Geekerella by Ashley Poston

From the publisher: Geek girl Elle Wittimer lives and breathes Starfield, the classic sci-fi series she grew up watching with her late father. So when she sees a cosplay contest for a new Starfield movie, she has to enter. The prize? An invitation to the ExcelsiCon Cosplay Ball, and a meet-and-greet with the actor slated to play Federation Prince Carmindor in the reboot. Elle’s determined to win…unless her stepsisters get there first. Teen actor Darien Freeman used to live for cons—before he was famous. Playing Carmindor is all he’s ever wanted, but Starfield fandom has written him off as just another dumb heartthrob. As ExcelsiCon draws near, Darien feels more and more like a fake—until he meets a girl who shows him otherwise. But when she disappears at midnight, will he ever be able to find her again? Part romance, part love letter to nerd culture, and all totally adorbs, Geekerella is a fairy tale for anyone who believes in the magic of fandom.

Galaxy Quest meets Cinderella in this delightful homage to fandoms and fans.  The author has done a fine and believable job of creating a fandom that doesn’t exist that can serve as any fandom that the reader loves. Darien and Elle take turns narrating, and I felt that they had distinct voices.  I enjoyed the personalities of many of the side characters as well. A neglected Dachshund adds comic relief and heart to the story.

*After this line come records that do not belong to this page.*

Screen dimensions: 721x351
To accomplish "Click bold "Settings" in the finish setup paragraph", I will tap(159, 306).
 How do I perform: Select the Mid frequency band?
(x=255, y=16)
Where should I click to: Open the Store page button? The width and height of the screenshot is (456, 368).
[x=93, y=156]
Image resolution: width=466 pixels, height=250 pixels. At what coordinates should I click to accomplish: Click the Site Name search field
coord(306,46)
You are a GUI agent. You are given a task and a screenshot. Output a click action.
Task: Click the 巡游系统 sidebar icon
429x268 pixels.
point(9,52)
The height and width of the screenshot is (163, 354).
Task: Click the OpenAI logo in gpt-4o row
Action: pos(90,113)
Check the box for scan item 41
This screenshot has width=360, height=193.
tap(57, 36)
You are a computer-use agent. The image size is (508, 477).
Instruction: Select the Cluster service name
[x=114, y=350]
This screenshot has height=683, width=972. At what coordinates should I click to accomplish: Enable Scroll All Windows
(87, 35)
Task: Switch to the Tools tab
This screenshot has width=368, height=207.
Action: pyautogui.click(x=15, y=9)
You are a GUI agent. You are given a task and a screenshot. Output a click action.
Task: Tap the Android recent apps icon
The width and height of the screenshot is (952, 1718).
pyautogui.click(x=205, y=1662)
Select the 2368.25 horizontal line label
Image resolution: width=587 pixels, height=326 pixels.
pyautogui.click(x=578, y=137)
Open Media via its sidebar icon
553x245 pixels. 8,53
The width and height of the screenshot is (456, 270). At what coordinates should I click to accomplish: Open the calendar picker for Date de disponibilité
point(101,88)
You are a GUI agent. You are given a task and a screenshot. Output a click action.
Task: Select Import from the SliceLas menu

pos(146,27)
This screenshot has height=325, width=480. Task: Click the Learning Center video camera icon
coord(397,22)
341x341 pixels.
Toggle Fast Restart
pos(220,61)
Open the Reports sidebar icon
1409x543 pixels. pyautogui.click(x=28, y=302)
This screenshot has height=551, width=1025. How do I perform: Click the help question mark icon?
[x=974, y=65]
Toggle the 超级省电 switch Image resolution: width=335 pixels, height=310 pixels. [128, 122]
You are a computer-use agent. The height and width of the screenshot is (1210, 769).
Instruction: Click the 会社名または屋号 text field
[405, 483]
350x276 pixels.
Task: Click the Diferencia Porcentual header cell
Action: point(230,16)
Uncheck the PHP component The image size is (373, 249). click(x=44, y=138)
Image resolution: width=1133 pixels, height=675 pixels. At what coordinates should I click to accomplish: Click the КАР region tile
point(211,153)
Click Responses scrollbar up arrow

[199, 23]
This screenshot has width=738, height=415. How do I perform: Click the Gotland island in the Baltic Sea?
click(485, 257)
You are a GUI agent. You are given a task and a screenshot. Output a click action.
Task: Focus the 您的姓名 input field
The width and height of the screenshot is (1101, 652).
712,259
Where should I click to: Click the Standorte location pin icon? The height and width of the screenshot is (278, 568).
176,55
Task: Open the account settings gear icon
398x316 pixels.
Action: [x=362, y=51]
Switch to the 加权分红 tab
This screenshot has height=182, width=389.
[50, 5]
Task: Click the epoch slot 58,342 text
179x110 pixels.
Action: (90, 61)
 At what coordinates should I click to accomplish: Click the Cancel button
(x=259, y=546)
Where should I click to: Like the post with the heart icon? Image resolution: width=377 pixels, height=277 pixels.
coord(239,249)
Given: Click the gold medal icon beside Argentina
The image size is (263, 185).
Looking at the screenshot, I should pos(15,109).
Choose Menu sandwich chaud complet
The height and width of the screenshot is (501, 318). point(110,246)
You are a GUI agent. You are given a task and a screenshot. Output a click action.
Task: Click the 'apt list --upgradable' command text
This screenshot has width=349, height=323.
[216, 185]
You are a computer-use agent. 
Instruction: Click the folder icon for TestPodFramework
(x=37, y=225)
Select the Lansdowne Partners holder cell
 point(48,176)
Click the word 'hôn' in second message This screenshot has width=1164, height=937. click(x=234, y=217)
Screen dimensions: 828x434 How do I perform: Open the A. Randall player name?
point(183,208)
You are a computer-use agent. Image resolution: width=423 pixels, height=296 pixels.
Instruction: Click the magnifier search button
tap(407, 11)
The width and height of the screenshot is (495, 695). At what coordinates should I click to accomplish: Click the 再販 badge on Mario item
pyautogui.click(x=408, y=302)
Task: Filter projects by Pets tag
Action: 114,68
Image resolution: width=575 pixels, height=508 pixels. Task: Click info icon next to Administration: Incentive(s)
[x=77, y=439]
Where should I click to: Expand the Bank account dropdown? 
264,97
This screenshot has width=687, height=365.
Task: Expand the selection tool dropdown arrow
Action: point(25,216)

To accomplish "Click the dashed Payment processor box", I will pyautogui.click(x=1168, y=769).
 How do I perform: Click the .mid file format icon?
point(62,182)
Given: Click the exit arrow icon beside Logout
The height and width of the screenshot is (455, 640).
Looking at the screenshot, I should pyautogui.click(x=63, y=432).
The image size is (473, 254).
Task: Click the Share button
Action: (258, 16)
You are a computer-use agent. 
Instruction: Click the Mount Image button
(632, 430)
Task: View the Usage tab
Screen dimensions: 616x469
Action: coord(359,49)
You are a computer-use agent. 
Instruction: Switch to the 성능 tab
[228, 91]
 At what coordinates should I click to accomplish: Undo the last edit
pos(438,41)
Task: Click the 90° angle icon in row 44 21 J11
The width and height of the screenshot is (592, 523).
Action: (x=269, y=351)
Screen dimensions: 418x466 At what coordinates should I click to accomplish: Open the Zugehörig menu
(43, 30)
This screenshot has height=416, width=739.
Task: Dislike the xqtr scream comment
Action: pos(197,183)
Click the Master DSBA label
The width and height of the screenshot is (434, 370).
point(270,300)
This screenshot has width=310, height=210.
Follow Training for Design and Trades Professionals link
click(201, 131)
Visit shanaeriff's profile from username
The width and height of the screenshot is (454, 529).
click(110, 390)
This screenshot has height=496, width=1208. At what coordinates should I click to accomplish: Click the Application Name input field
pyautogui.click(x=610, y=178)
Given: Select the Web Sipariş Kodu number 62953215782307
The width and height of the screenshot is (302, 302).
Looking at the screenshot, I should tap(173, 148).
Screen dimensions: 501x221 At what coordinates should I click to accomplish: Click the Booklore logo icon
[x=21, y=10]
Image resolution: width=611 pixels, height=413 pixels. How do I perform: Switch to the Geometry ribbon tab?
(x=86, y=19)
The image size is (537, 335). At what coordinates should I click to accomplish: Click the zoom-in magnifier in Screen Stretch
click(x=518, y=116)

On the diversity plus side, the story includes a teen same sex romance, and Darien is a person of color.  (In fact, much is made of the important role the original Carmindor played in breaking acting stereotypes for people of color, and what a relief it is that the actor playing the role in the reboot is also a person of color.)

Although Geekerella is about a fictional fandom, there are plenty of obvious and subtle references to real fandoms, of the kind that real fans actually make (like "Have fun storming the castle!"  and my favorite, "This day, we fight." 💗). I'm sure I didn't even get all of them, but I got enough.

Geekerella would probably have benefitted from being a little less faithful to the tale of Cinderella. Because it adheres so closely to the story for much of the book, the plot is predictable. The evil stepmother is just a little too evil. But there are plot twists, and I especially enjoyed the scene in which a desperate Elle tries to get ready to enter the cosplay contest with the help of many other con attendees.

This is a sweet story that might bring a smile and a sigh to anyone who has ever felt alone or like they didn't fit in, and it ends the way we want it to – happily ever after. Although it’s aimed at the young adult market, I highly recommend it for all geeks, nerds, dorks, and other fans of fandoms who’d enjoy a young love romance that is also a love letter to us all.

I read an advance reader copy of Geekerella. It will be available for checkout in April 2017.